PROBLEM DESCRIPTION – Take the line containing "Task: Click the red Reset button" and every line after it to the end of the records, and copy them exactly, leaving out pictures.

BEGIN DATA EXCERPTS

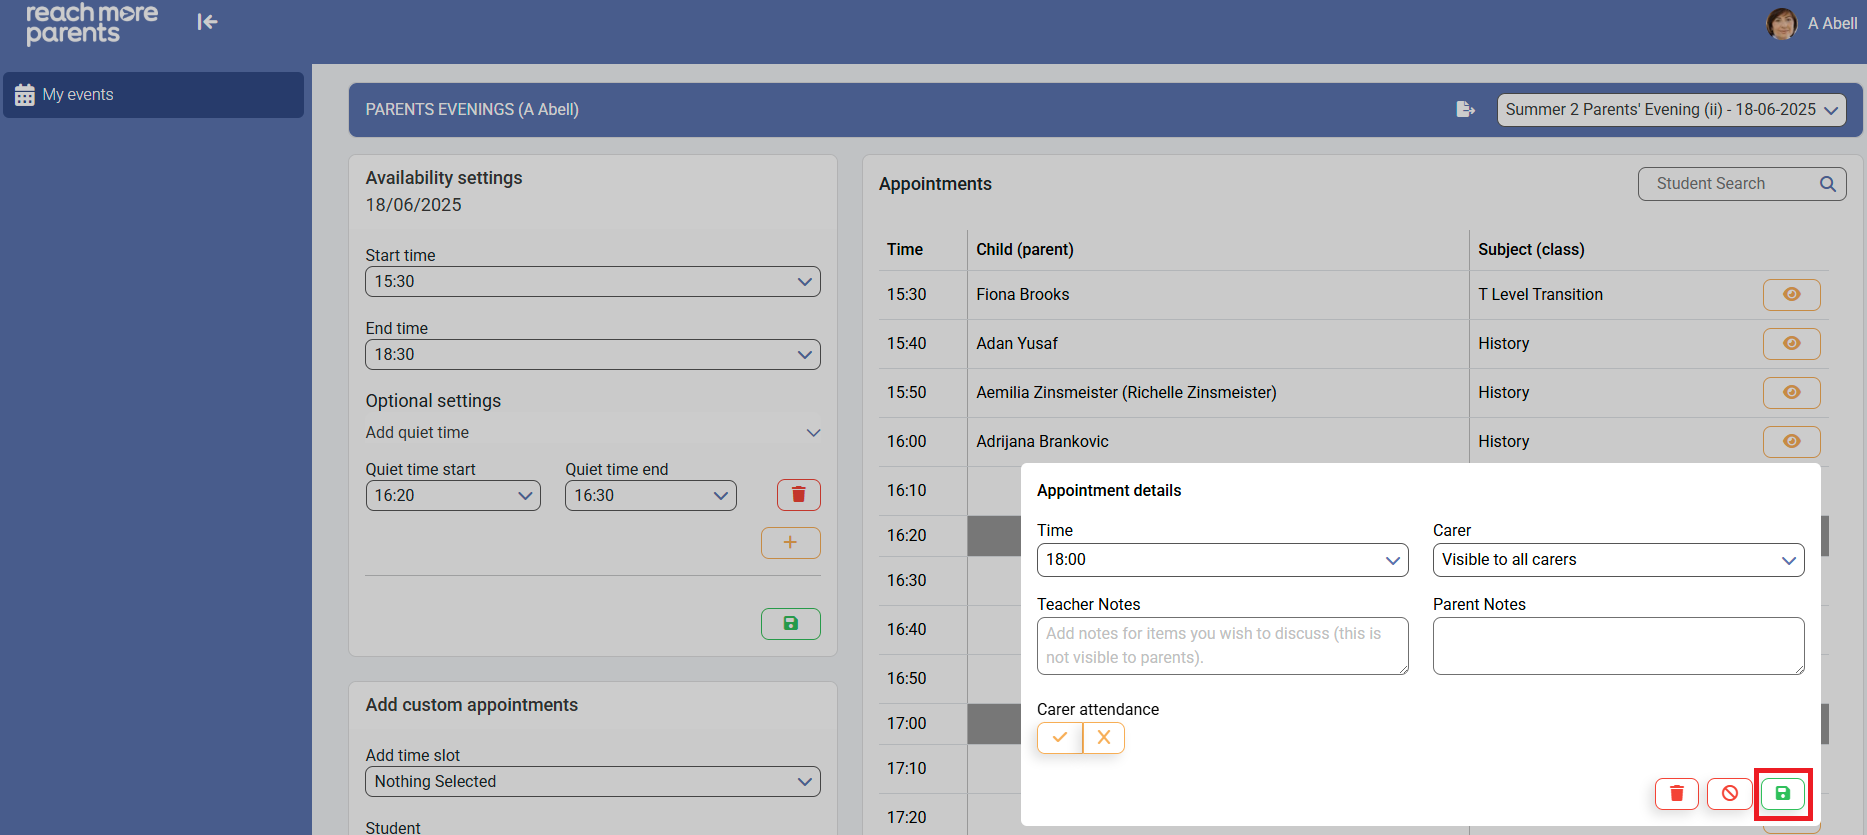Save availability settings with green save icon

click(790, 623)
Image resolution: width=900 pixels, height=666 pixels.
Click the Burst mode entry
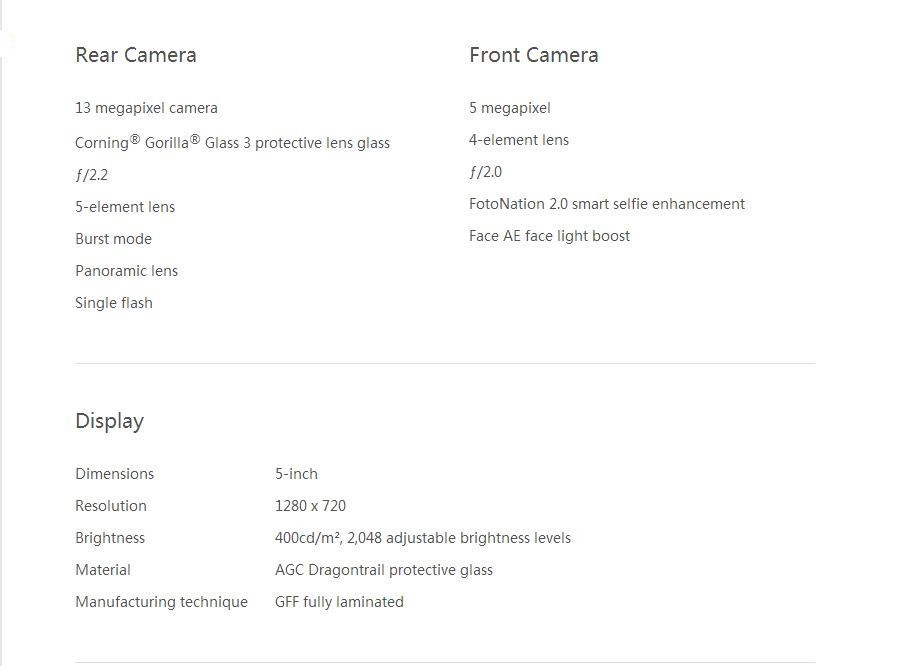point(113,239)

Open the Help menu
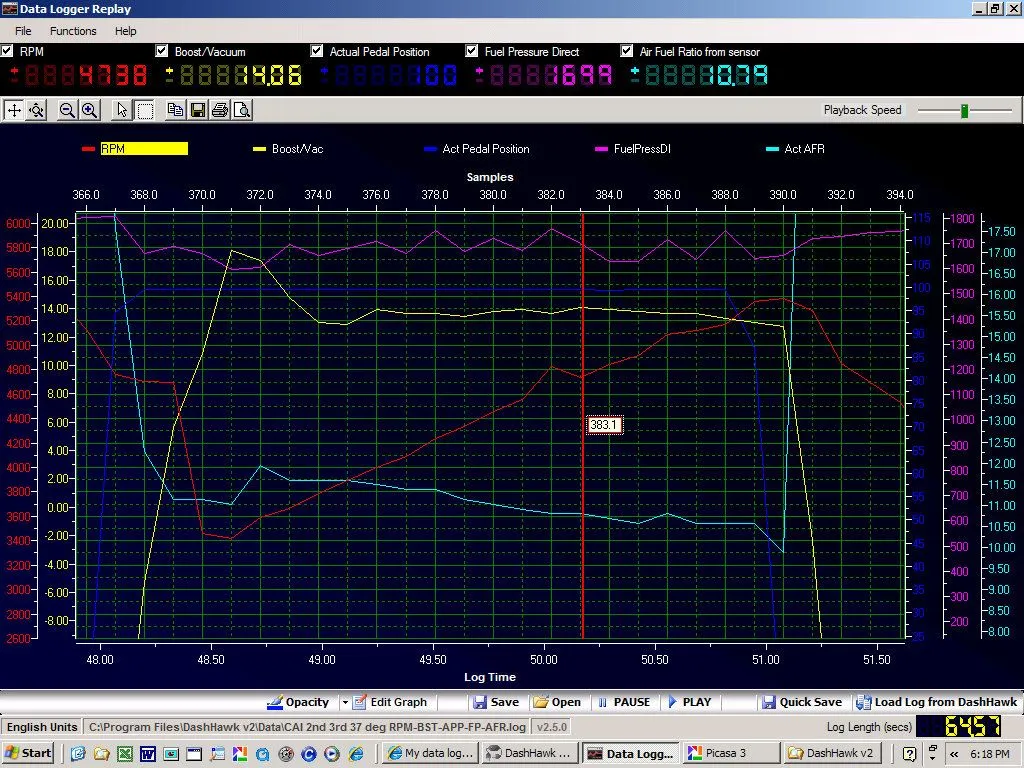click(125, 31)
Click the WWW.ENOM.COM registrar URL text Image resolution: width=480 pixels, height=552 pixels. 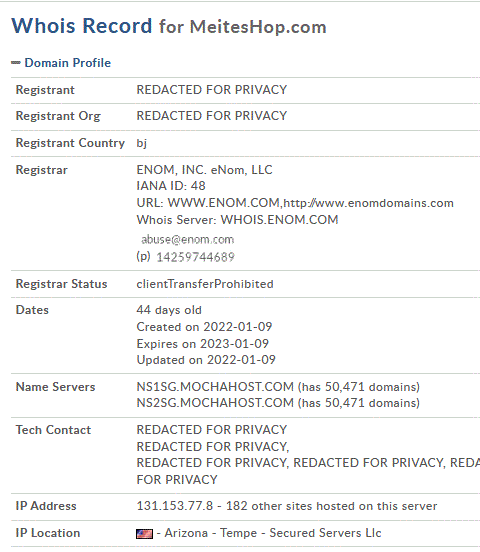(223, 203)
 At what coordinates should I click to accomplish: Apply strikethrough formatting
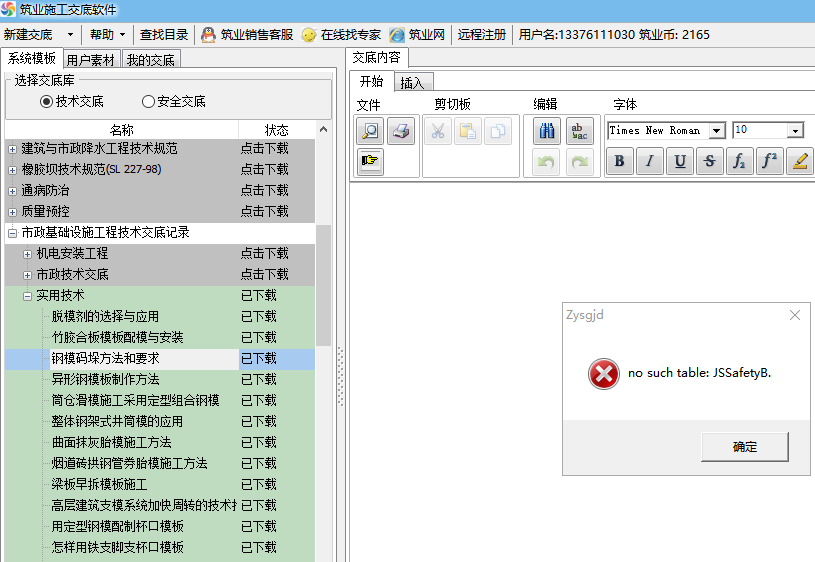click(x=710, y=162)
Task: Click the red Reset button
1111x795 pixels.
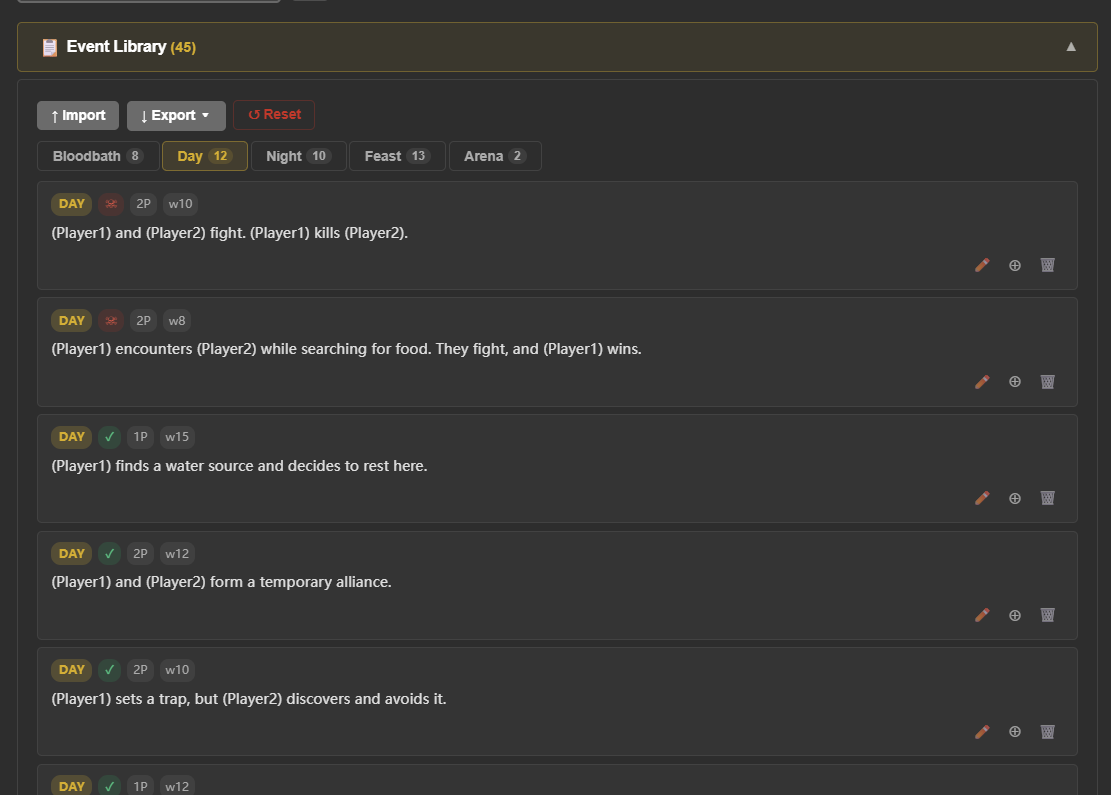Action: pyautogui.click(x=274, y=115)
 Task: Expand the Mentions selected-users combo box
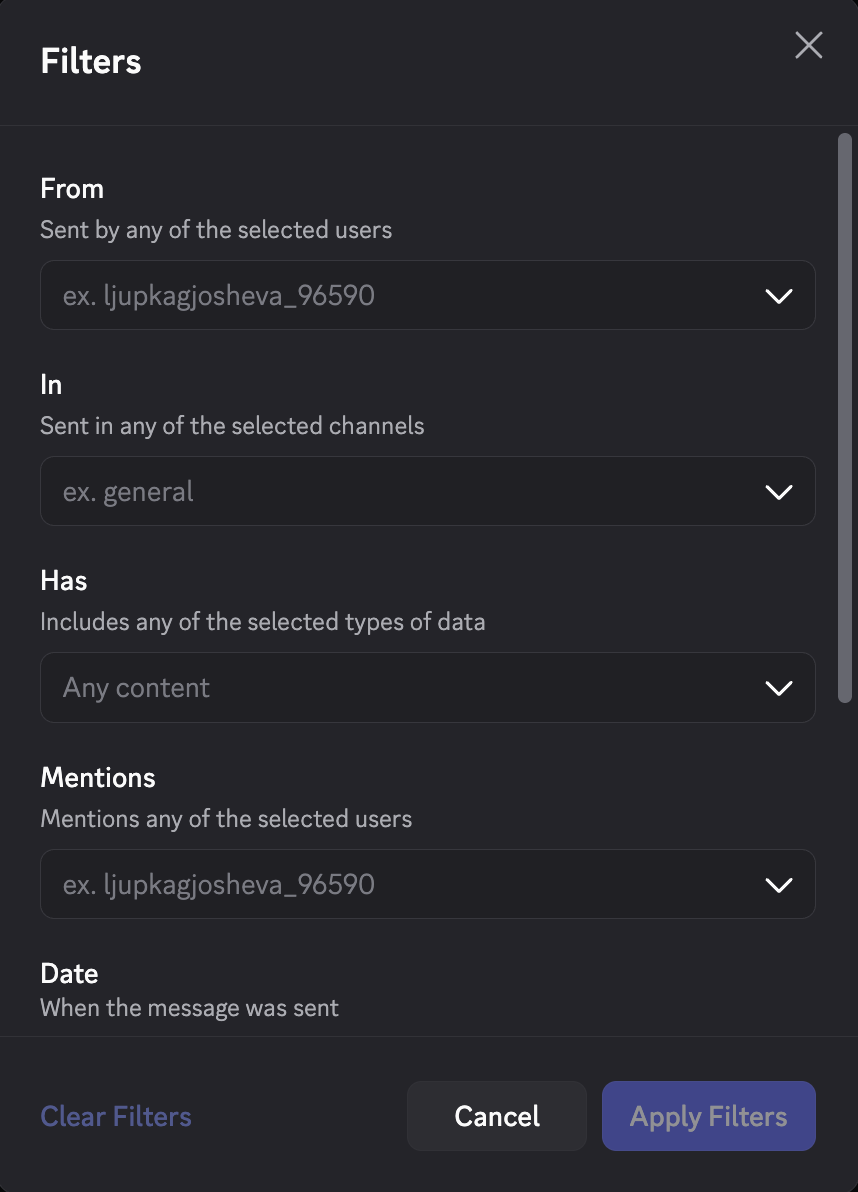pos(428,884)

END DATA EXCERPTS

TASK RESULT –
Task: Click the red Reset button
1111x795 pixels.
Action: pyautogui.click(x=274, y=115)
 Task: Expand the Mentions selected-users combo box
pos(428,884)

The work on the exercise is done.